Латунь в руке провернулась, я как на качелях влетел внутрь. Приземлился на корточки, и там были люди-тени, воззрившиеся на меня сверху вниз, тени, слегка ворочавшиеся в тусклом свете очага. Мать сидела лицом к двери, занимая почти всю скамью, и стеклянная стопка была погребена в ее ладони. Зал протяженный как день. Сейчас-то я знаю, что там сидело с горстку соседей, выпивавших после закрытия, но тогда они показались квинтэссенцией таинства взрослой жизни, вписанной в одну смутную картину.

– Мам, часы остановились!

Я не сумел передать невозможность моего неприкаянного возвращения в немую темноту; я всецело зависел от их понимания и доброй воли. Они высились башнями и что-то бормотали. Словом, компания распалась без особого удовольствия, но все же шумно, так что пару-тройку минут переулок еще дрожал от эха бодрящих голосов. Мать шиканьем погнала меня через канаву и включила нашу голую лампочку. Взяла будильник в одну руку – он утонул в ее ладони почти столь же охотно, как и стеклянная стопка, – и подержала возле уха. Затем грохнула часами о комод и обернулась ко мне с занесенной карающей десницей.

И замерла.

Медленно возвела очи горе, на потолок, где в нескольких футах над моей головой лежал наш постоялец, и стала слушать; слушать в такой тишине, что сейчас я понял свою непостижимую ошибку, ибо теперь-то до меня отчетливо доносилось тик-таканье будильника, спешащего к истерическому припадку – хрупкий торопыжка, до банальности назойливый, тик-тик-тик…
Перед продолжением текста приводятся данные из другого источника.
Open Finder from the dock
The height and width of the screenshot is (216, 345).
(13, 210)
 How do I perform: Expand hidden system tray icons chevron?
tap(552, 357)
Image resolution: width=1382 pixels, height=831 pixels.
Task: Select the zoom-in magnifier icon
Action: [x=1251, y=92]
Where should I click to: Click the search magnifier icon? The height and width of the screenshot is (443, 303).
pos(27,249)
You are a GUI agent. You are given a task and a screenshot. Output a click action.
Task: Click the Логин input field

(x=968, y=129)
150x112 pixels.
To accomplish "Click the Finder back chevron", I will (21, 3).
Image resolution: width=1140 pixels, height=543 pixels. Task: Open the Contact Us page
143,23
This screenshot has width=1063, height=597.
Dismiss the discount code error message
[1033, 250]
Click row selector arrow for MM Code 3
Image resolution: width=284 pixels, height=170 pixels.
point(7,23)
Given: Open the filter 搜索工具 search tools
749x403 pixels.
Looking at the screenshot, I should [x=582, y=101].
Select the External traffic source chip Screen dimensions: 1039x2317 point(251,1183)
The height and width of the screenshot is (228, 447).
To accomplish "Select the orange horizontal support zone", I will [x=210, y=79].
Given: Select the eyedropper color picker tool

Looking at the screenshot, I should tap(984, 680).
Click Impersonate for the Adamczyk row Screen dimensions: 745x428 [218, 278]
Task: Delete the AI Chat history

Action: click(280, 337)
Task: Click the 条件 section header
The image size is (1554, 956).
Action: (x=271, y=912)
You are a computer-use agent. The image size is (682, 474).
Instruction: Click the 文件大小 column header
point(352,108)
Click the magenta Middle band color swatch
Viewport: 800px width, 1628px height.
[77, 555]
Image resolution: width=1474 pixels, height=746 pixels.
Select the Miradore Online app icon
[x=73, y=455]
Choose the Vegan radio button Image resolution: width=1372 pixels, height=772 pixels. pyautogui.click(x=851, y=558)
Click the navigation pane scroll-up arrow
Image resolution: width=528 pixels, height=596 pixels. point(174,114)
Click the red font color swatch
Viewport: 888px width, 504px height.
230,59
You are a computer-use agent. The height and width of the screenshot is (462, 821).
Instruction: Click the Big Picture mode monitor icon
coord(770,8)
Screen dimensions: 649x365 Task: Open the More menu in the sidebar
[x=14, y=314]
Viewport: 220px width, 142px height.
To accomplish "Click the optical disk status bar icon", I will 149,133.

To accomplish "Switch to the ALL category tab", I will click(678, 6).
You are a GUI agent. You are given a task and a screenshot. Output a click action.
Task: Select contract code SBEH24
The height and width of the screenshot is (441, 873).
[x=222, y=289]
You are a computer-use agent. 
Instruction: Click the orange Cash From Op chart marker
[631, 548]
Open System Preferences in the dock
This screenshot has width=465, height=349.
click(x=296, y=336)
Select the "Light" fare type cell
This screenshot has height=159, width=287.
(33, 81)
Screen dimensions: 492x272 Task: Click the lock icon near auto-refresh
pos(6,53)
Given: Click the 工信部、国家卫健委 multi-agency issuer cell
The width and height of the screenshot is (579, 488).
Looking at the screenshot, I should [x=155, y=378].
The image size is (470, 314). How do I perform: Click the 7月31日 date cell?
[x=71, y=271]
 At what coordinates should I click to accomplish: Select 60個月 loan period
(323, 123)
Был ли у нашего постояльца страховой полис на похороны? Помнится, забирать его приехала солидная машина, вот и получается, что его мертвое тело значило для Гнилого переулка больше, чем живое. У нас на смерть смотрели как на ритуал и зрелище, как на время скорби и радости. Отчего же я так и не увидел его тела? Обманул меня наш переулок, или же здесь была какая-то тайна? Как правило, мертвецы пользовались большим пиететом, нежели новорожденные. Их обмывали, распрямляли, приводили в порядок; им отдавали почести как спеленатым и нафаршированным специями фараонам. О смерти в Гнилом переулке не получается думать без эпитета «царственная». В ретроспективе, которая развешивает события согласно их символическим цветам, Гнилой переулок предстает по случаю смерти обряженным в черное, фиолетовое и багряное; он разбухает от предвкушения выпивки и скорби.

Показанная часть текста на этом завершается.